## TASK TO COMPLETE
Print out the entries from the line containing "You are a GUI" through the last line, exactly, and print nothing else. Pictures are not copied.

[Dataset entries]
· · · · ·
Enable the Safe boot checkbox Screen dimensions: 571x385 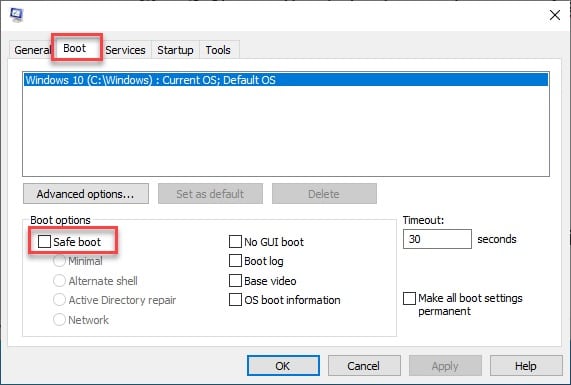(44, 241)
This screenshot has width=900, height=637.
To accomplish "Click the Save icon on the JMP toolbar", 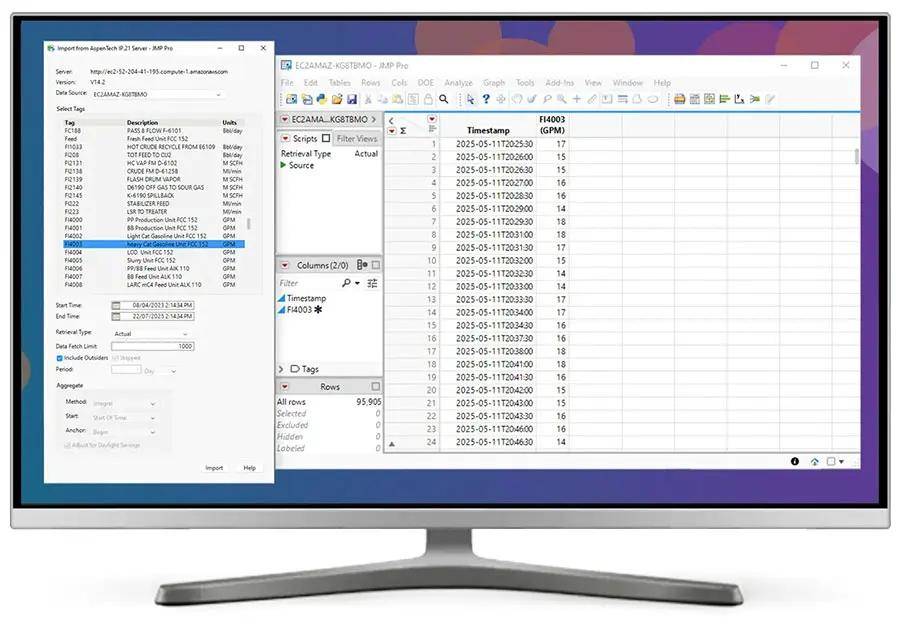I will pyautogui.click(x=353, y=99).
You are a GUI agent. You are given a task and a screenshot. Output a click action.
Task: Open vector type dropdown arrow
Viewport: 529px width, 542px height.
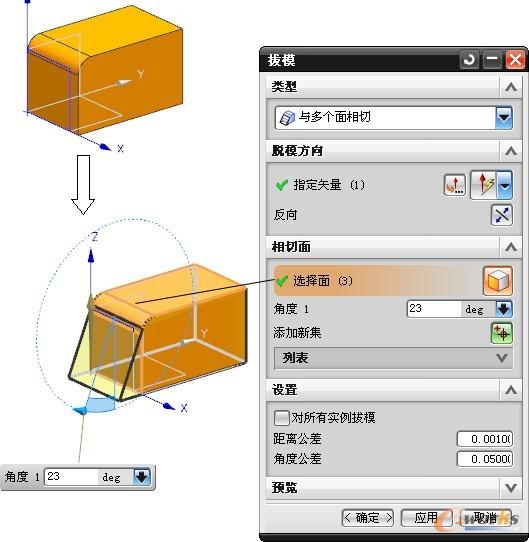[505, 185]
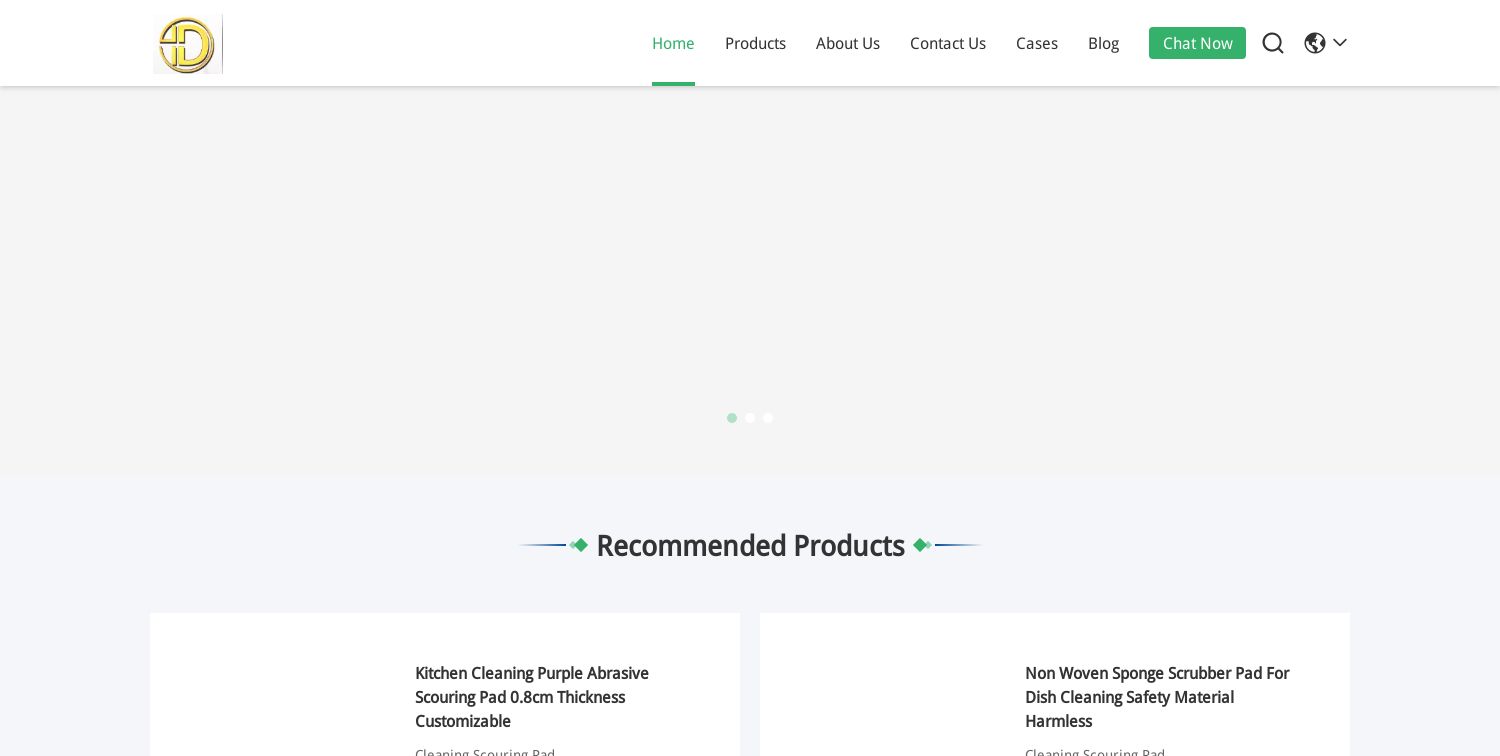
· · · · ·
## ANSWER SPACE
You are a GUI agent. You are given a task and a screenshot. Output a click action.
Task: Open vector type dropdown arrow
Viewport: 529px width, 542px height.
[505, 185]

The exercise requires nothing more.